§ **Text segment**:
A bioinformatics best-practice analysis pipeline for the analysis of shallow whole genome sequencing (sWGS) data for the identification of copy number alterations (CNAs).

Basic Info
  • Host: GitHub
  • Owner: DIncalciLab
  • License: mit
  • Language: Nextflow
  • Default Branch: master
  • Homepage:
  • Size: 4.01 MB
Statistics
  • Stars: 13
  • Watchers: 2
  • Forks: 0
  • Open Issues: 16
  • Releases: 14
Topics
bioinformatics bioinformatics-pipeline nextflow nextflow-pipeline
Created almost 3 years ago · Last pushed 7 months ago
Metadata Files
Readme Changelog Contributing License Citation

README.md

SAMURAI: Shallow Analysis of Copy nuMber alterations Using a Reproducible And Integrated bioinformatics pipeline

戦の勝負は、将と士卒の気によるのみなり。

(The outcome of the battle depends on the spirit of the commander and the men.)

Minamoto no Yoshitsune (1159-1189)

Introduction

SAMURAI is a bioinformatics best-practice analysis pipeline for the analysis of shallow whole genome sequencing (sWGS) data for the identification of copy number alterations (CNAs). It supports a number of workflows depending on the nature of the samples (coming from tissues or other biological fluids like plasma). While it was developed with cancer studies in mind, it is applicable to any field where DNA alterations need to be studied.

The pipeline is built using Nextflow, a workflow tool to run tasks across multiple compute infrastructures in a very portable manner. It uses Docker/Singularity containers making installation trivial and results highly reproducible. The Nextflow DSL2 implementation of this pipeline uses one container per process which makes it much easier to maintain and update software dependencies. Where possible, these processes have been submitted to and installed from nf-core/modules in order to make them available to all nf-core pipelines, and to everyone within the Nextflow community!

A preprint describing SAMURAI and its applications to artificial and real-world data sets is available on BiorXiv.

Pipeline summary

  1. Read QC (FastQC)
  2. (Optional) Trim reaads based on quality scores and extract unique molecular identifiers (UMIs) if applicable (fastp)
  3. Align reads to the reference genome (BWA)
  4. Run quality control checks on the aligned reads (Picard)
  5. Perform copy number alteration identification for tissue samples(QDNAseq, ASCAT.sc)

§ **Extracted data**:
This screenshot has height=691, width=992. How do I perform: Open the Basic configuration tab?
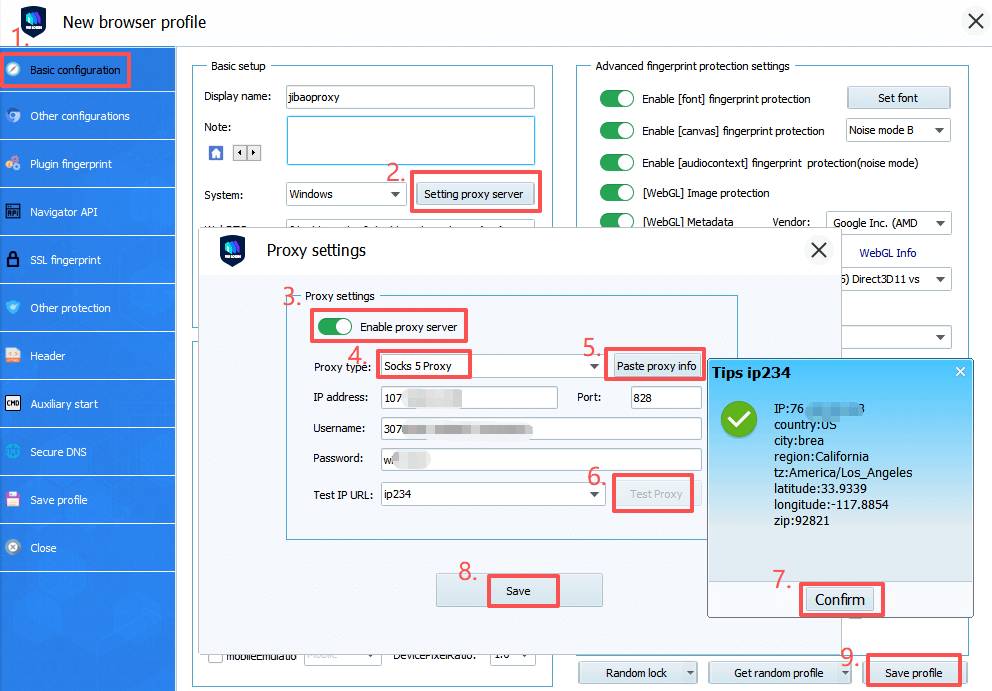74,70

* * *

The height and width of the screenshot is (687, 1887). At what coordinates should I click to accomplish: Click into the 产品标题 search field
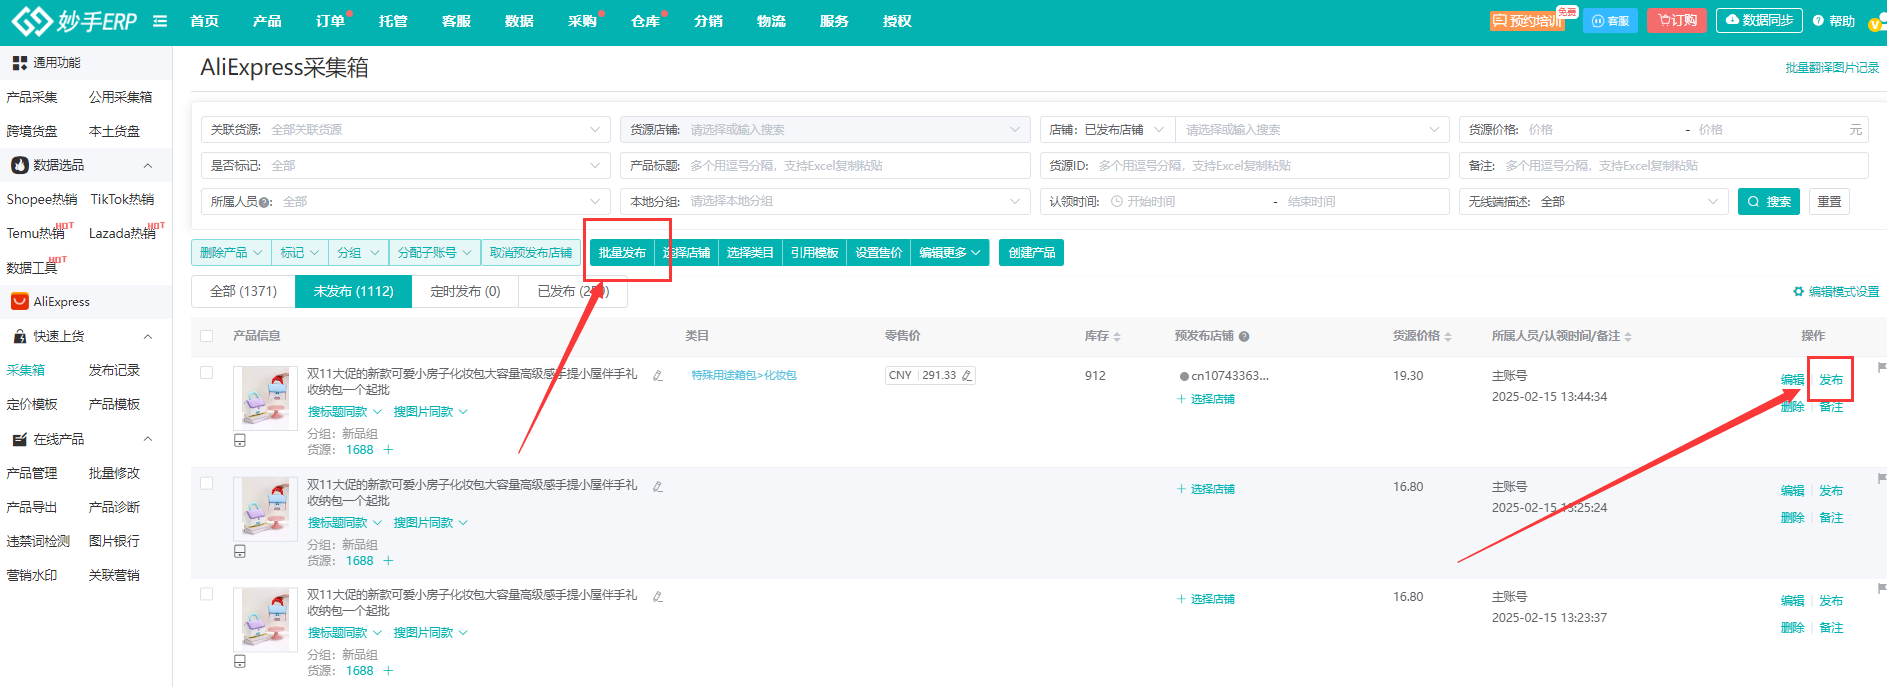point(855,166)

§ **Questions to answer**:
[1] Answer these questions from the page about the SAMURAI pipeline, one answer a line:
(a) What license does the repository use?
(b) Which tool aligns reads to the reference genome?
(c) How many releases does the repository have?
[2] Extend the page about the SAMURAI pipeline past its final line.

§ **Task-by-task answers**:
[1]
(a) MIT
(b) BWA
(c) 14

[2]
  6. (Optional) Perform size selection on samples from liquid biopsies(sambamba)
  7. Perform copy number alteration identification for liquid biopsy samples(ichorCNA, WisecondorX)
  8. (Optional) Extract copy number instability signatures (CINSignatureQuantification)
  9. (Optional) Identify recurrent altered regions in the sample population (GISTIC)
  10. (Optional) Compute HRDCNA Score to detect Homologous recombination deficiency (HRD) (HRDCNA)
  11. Present QC for each sep of the pipeline (MultiQC)

Quick Start

  1. Install Nextflow (>=23.10.1)

  2. Install any of Docker, Singularity (you can follow this tutorial), Podman, Shifter or Charliecloud for full pipeline reproducibility (you can use Conda both to install Nextflow itself and also to manage software within pipelines. Please only use it within pipelines as a last resort; see docs).

  3. Download the pipeline and test it on a minimal dataset with a single command.

We included a test for the solid_biopsy subworkflow that demonstrates its functionality with ASCAT.sc. You can run it with the following command:

bash nextflow run dincalcilab/samurai -profile test,YOURPROFILE --outdir <OUTDIR>

We included also a test for the liquid_biopsy subworkflow that demonstrates its functionality with ichorCNA. You can run it with the following command:

bash nextflow run dincalcilab/samurai -profile test_ichorcna,YOURPROFILE --outdir <OUTDIR>

Note: A working internet connection which allows connection to the AWS S3 service is required to run the tests

Note that some form of configuration will be needed so that Nextflow knows how to fetch the required software. This is usually done in the form of a config profile (YOURPROFILE in the example command above). You can chain multiple config profiles in a comma-separated string.

  • The pipeline comes with config profiles called docker, singularity, podman, shifter, charliecloud and conda which instruct the pipeline to use the named tool for software management. For example, -profile test,docker.
  • Please check nf-core/configs to see if a custom config file to run nf-core pipelines already exists for your Institute. If so, you can simply use -profile <institute> in your command. This will enable either docker or singularity and set the appropriate execution settings for your local compute environment.
  • If you are using singularity, please use the nf-core download command to download images first, before running the pipeline. Setting the NXF_SINGULARITY_CACHEDIR or singularity.cacheDir Nextflow options enables you to store and re-use the images from a central location for future pipeline runs.
  • If you are using conda, it is highly recommended to use the NXF_CONDA_CACHEDIR or conda.cacheDir settings to store the environments in a central location for future pipeline runs.
  1. Start running your own analysis!

bash nextflow run dincalcilab/samurai --input samplesheet.csv --outdir <OUTDIR> --genome GRCh37 -profile <docker/singularity/podman/shifter/charliecloud/conda/institute> <pipeline options>

Credits

dincalcilab/samurai was originally written by Sara Potente and Luca Beltrame.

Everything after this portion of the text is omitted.